What to work on:
• A. From the post about László Sárközi, extract the passage between "Tuesday, April 28, 2009" and "post-communist Central Europe.", inclusive.
• B. Name every person identified by name in the post about László Sárközi.
• C. Continue the post about László Sárközi from its last sentence.

Selected excerpt:
● ● ● ● ●

Tuesday, April 28, 2009

The Case for László Sárközi

Some day you will be able to talk about László Sárközi without having to mention that he is a Roma (and one of the very few Roma poets publishing in Hungary today). But now, for better or worse, he is burdened with that mantle and all the expectation and associations that come with being a gypsy writer in post-communist Central Europe.

Pilvax was lucky enough to be the first literary review to publish Sárközi in English. But getting Sárközi in print proved to be a challenge. For starters, he is not an easy man to find. I had to go through an intermediary, who kept promising me Sárközi, but whenever we were supposed to meet, the writer was indisposed. I finally did catch up with him, at a private writers’ canteen in Pest. He could only manage to make a scrawl on the publishing agreement as his writing hand was mostly unusable due to an incident that was either a bar fight or a slip on the pavement (the explanation was vague, as was about everything that came from Sárközi’s mouth). The second time I met him, he was in a hospital near Marczibányi Tér, where he was recovering from another mysterious accident, which left him slightly crippled. When offered cab fare to attend a reading of his work, he declined, preferring to take the tram. He did show up at the reading though, along with a gang of thuggish guys who tried the patience of just about everybody around them. Later I was informed that they were his former residents of the orphanage he was raised in.

There are many stories surrounding Sárközi and talking to him in person did little to distinguish the truth from the mythologizing. I know he was raised in an orphanage, and was discovered and mentored by the infamous Hungarian poet György Faludy. It is also said he was homeless (unlikely – there are relatively few homeless gypsies in Budapest – they tend to squat or live communally). What is for sure is that he is forever getting in accidents or otherwise injuring his body, his place of residence is constantly changing, and anybody seriously interested in contemporary Hungarian poetry knows his name. Sárközi may be obscure as a person, but his poetry blossoms in gorgeous imagery and is chiseled and rigorous in style. He is a genuine talent, and perhaps a genius. And, what he has made for himself in this life, he made through the craft of poetry, which is unlikely for a person of any race.

Below is a portion of László Sárközi’s Inner World: A Sonnet Wreath, expertly translated by Andrew Singer (the entire fifteen sonnet cycle was previously published in Pilvax Issue 3).

● ● ● ● ●

[Collected data]
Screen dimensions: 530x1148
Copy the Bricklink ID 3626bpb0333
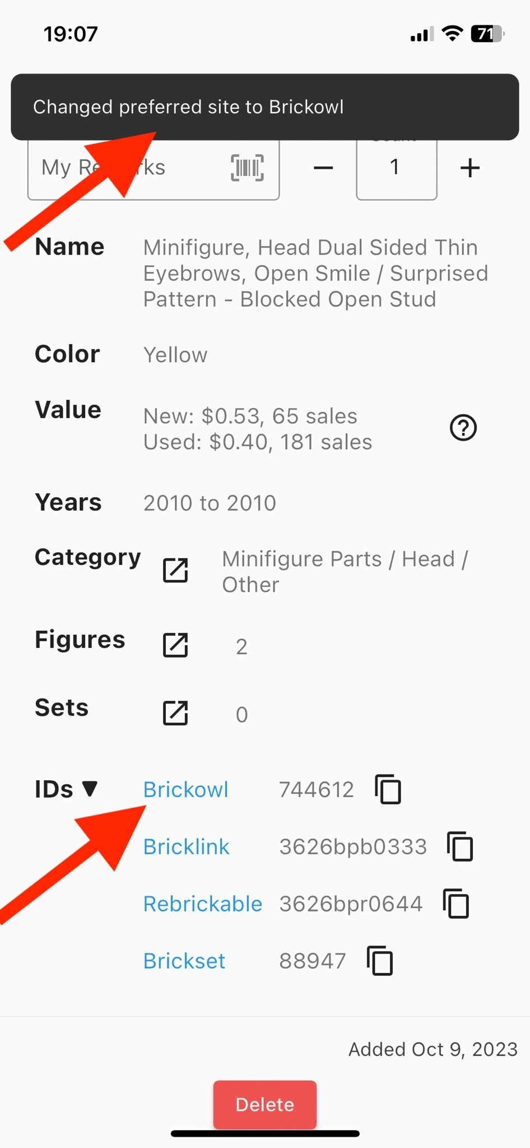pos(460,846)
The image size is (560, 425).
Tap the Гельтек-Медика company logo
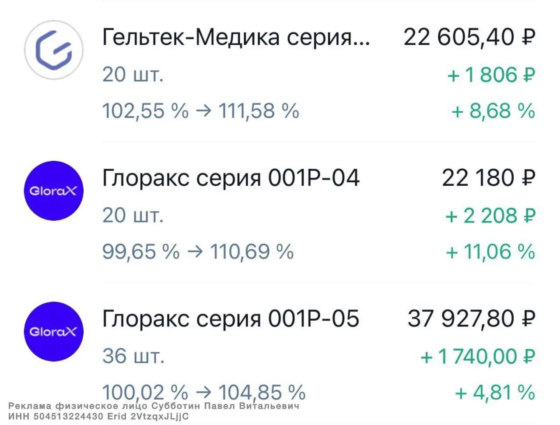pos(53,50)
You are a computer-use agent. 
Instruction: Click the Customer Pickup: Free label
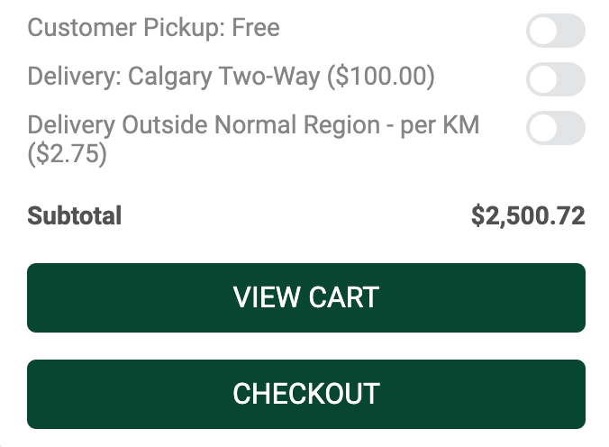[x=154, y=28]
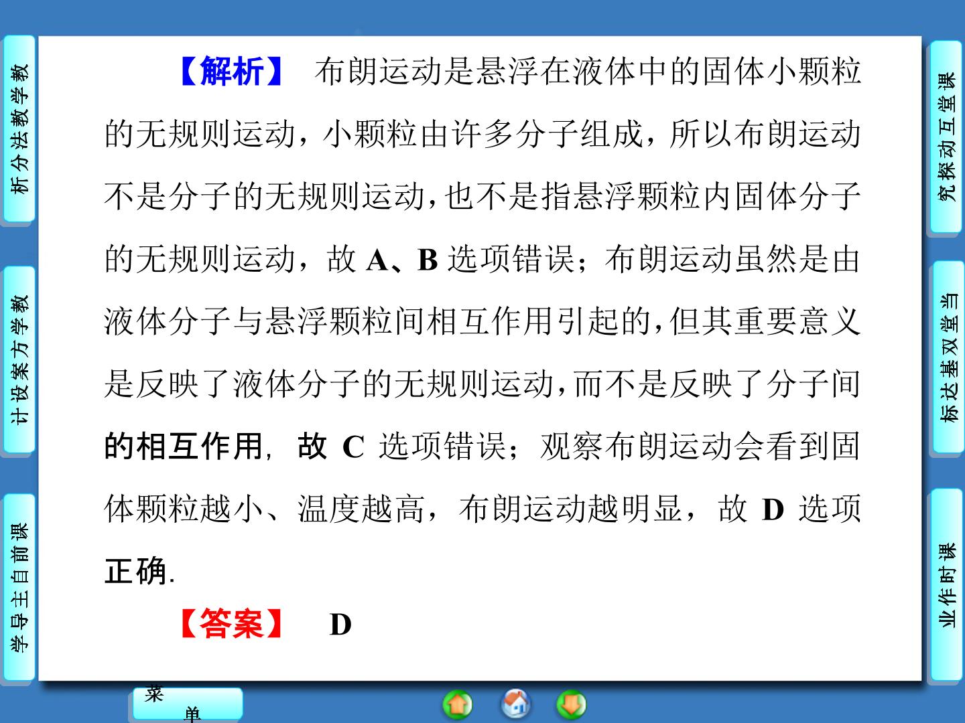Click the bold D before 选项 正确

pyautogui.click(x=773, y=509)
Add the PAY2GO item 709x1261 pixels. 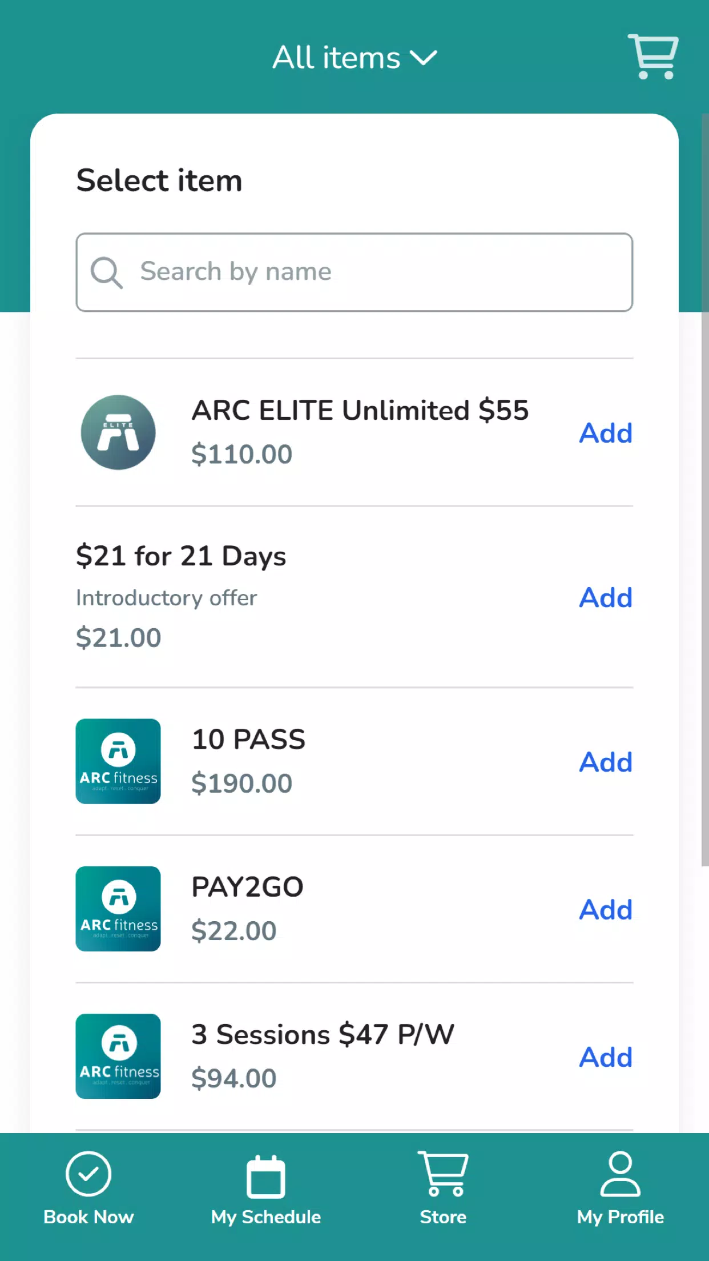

● ● ● ● ●

Responses to the tasks:
• A.
Tuesday, April 28, 2009

The Case for László Sárközi

Some day you will be able to talk about László Sárközi without having to mention that he is a Roma (and one of the very few Roma poets publishing in Hungary today). But now, for better or worse, he is burdened with that mantle and all the expectation and associations that come with being a gypsy writer in post-communist Central Europe.

• B. László Sárközi, György Faludy, Andrew Singer

• C.
I. Night

I walk the valley of green and silent dreams
and still don’t know where I will be tomorrow;
my moods propel me, they drive me far,
anticipating night, craving respite.

Nightfall is a scaly wound, and then
night’s well holds the moon – a brave warrior’s fate
in shining armor; recoiling to die again.

Down endless streets, new streets run
and where this movement ends, I’ve no idea.
I straddle the border-stone, gazing at naught.

Cold flash, and yellow lamp regards me,
light glints off blue-musted cobblestones:
with ten thousand solitudes, the night caresses,
where a black moon renders every shadow brown.

II. Beggar’s Sonnet

Where a black moon renders every shadow brown,
from a dirty cardboard box a beggar coughs,
his dog poking him – “Leave me, it still hurts so…” –
and eying his master in a Faithful Zen Ring.
The dwarf shifts cannily; no one cares;
he is crawling now on backward-facing knees;
now he throws his cup pugnaciously down:
dawn’s anger recoils on marble walls.
So I wandered by with pocketed hands
and spat into the beggar’s jolting cup –
may the rest be veiled and then forgotten…
but neither of us turned lighter from it.
I’m wretched: good intention has died in me.
My twenty-nine years are just a giddy game.

III. Facing Eternity

My twenty-nine years are just a giddy game,
one day I am ornate; the next I’m plain,
an endless whirl of good and bad design.

My life is like a dream – it comes to naught,
realizing absurdly the weight of the grave –
nor is the stone’s perfume enjoyed in moss.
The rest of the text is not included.